SUPPLIED INFORMATION ::
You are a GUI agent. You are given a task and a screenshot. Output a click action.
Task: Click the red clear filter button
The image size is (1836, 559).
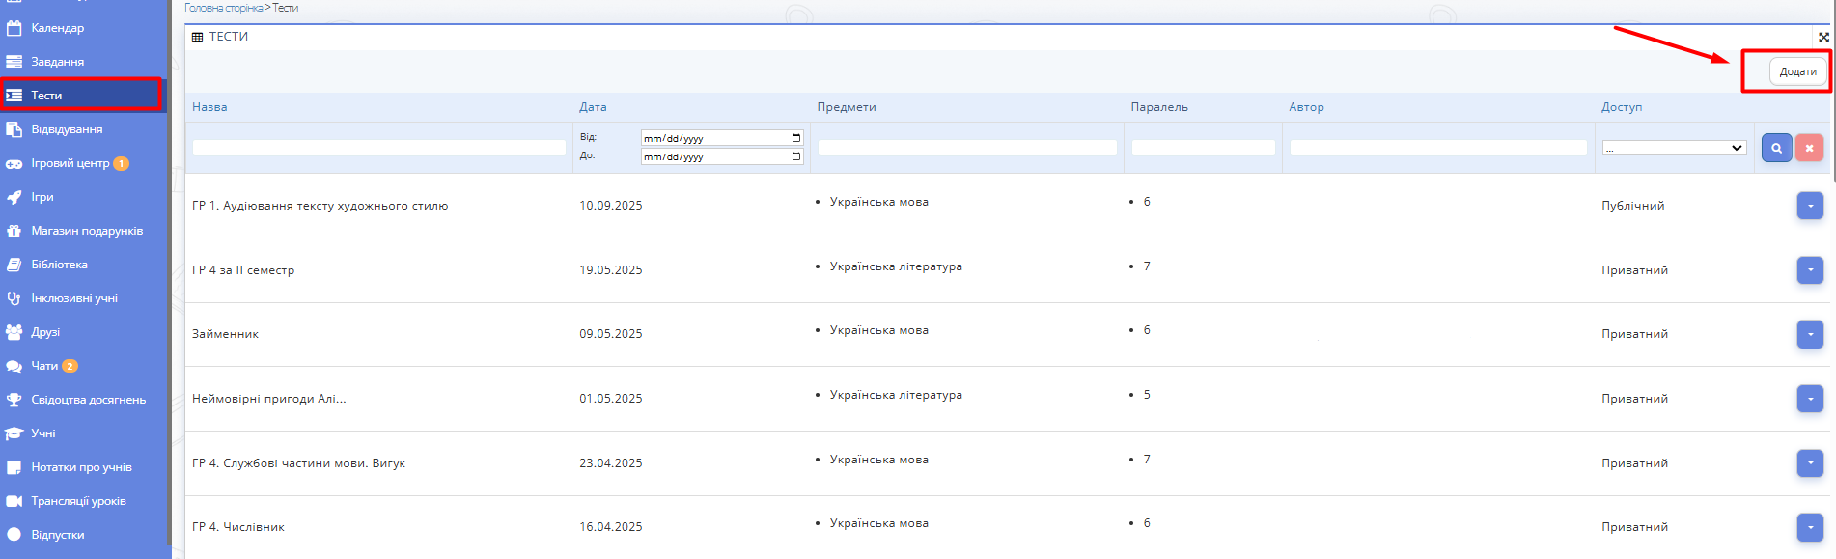tap(1809, 148)
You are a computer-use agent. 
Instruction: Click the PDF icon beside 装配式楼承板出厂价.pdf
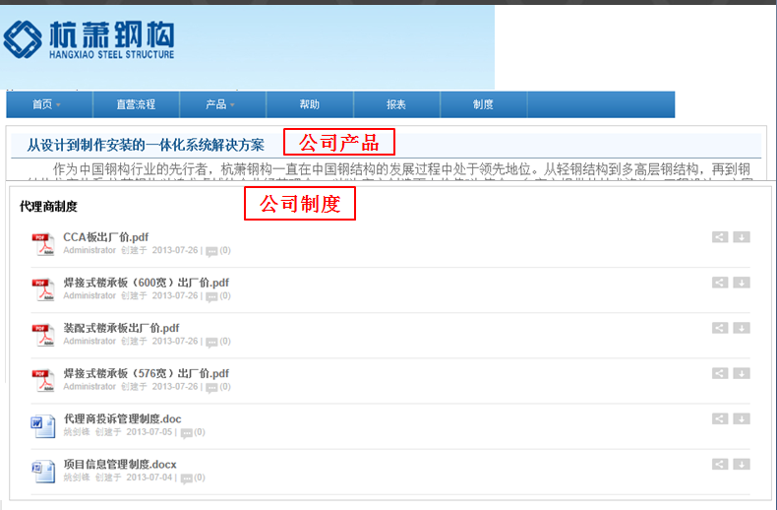tap(43, 335)
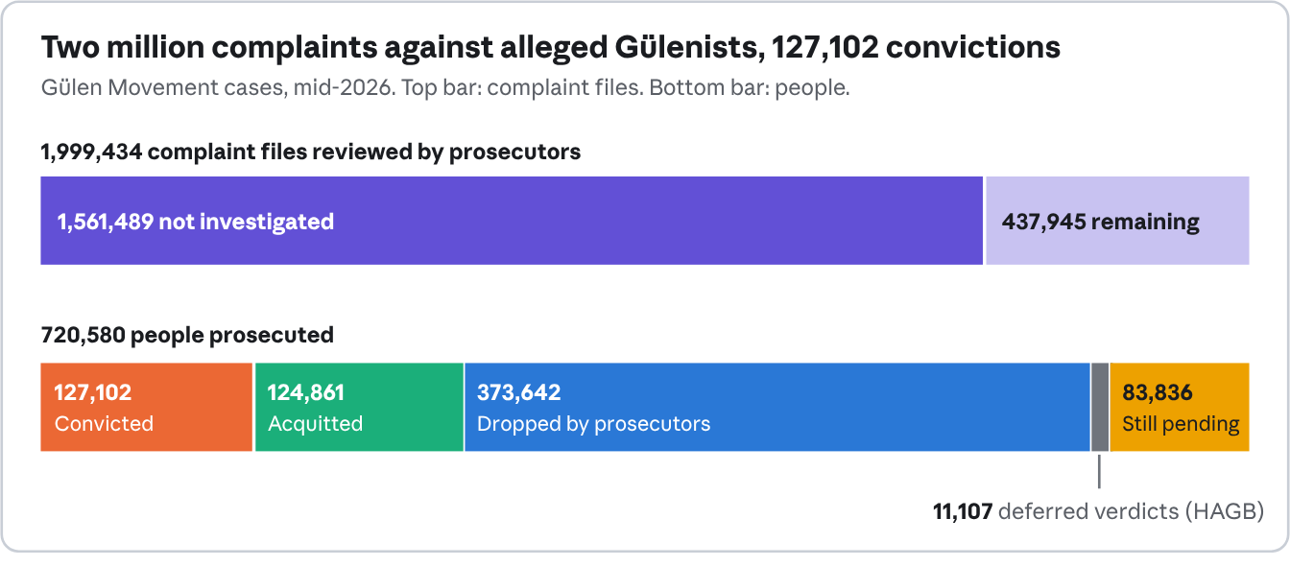Select the 83,836 pending number
Image resolution: width=1290 pixels, height=566 pixels.
1158,392
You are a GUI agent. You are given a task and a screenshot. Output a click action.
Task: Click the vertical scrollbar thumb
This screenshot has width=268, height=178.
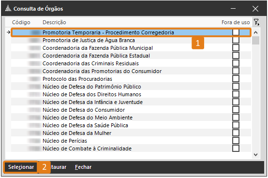click(255, 40)
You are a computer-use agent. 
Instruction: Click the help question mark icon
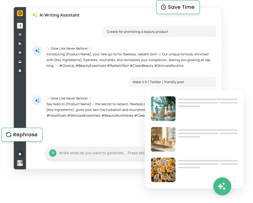pos(20,154)
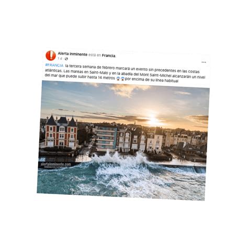Follow the #FRANCIA hashtag

[54, 65]
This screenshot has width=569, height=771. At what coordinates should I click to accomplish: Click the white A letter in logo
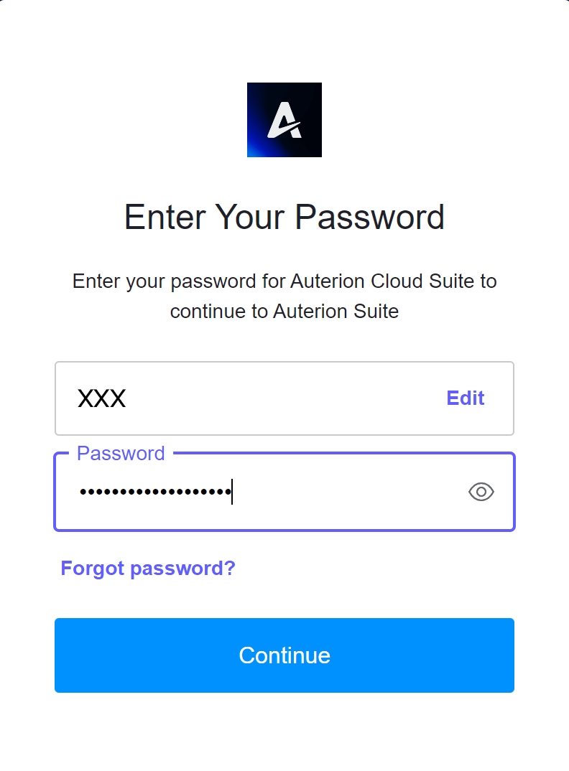285,120
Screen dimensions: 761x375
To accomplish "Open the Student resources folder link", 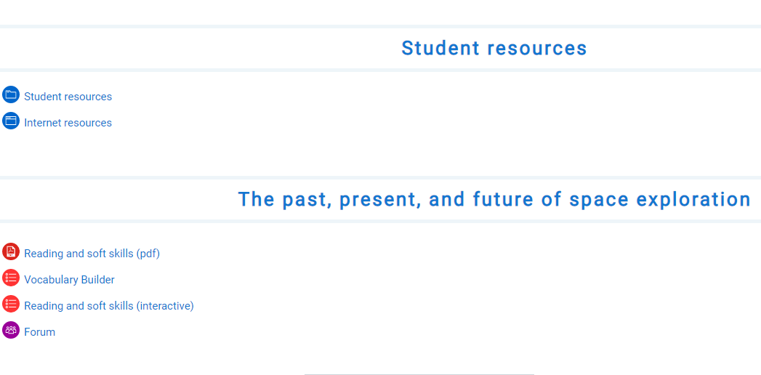I will point(68,97).
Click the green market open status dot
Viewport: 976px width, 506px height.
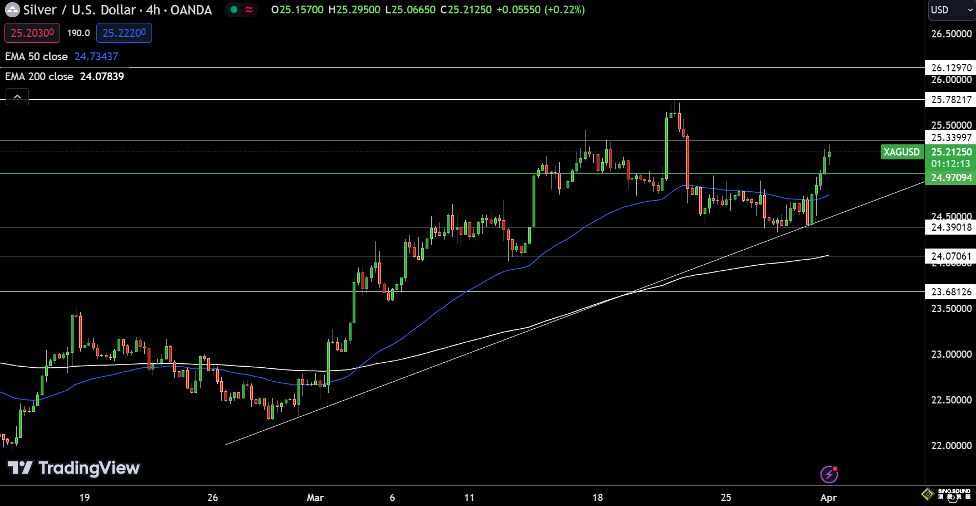click(234, 10)
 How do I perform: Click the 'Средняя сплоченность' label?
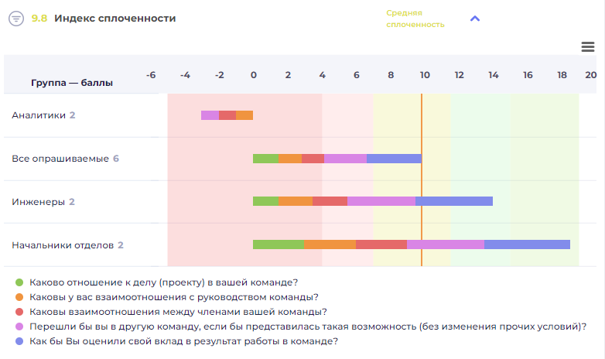(415, 19)

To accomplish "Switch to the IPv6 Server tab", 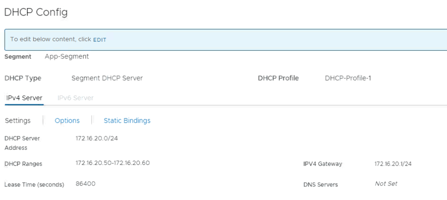I will pos(75,98).
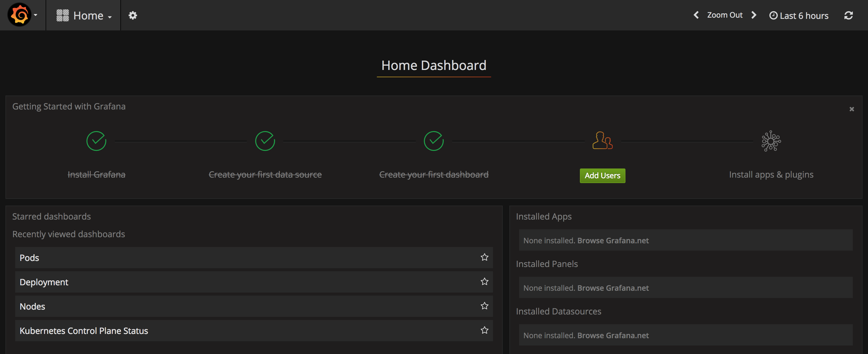Star the Pods dashboard

point(485,256)
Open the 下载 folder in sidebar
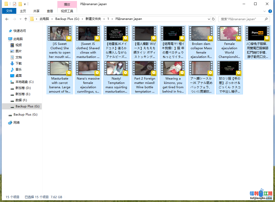The height and width of the screenshot is (202, 275). click(18, 63)
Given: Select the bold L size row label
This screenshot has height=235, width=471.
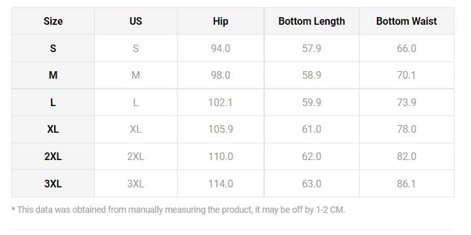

TASK INSTRUCTIONS :: Would you please repeat the lines above exactly, from the first line of the listing through the line holding "Task: Click the vertical scrollbar thumb", with nothing added and no pictures?

RESULT OF THIS EXERCISE ::
You are a GUI agent. You are given a task and a screenshot. Output a click action.
Task: Click the red clear filter button
The image size is (1836, 559).
tap(1809, 148)
You are a computer-use agent. 
Instruction: Click the PDF icon beside 装配式楼承板出厂价.pdf
tap(43, 335)
Select the 83,836 pending number
Image resolution: width=1290 pixels, height=566 pixels.
1158,392
You are a GUI agent. You are given a task and a screenshot. Output a click action.
Task: Click the vertical scrollbar thumb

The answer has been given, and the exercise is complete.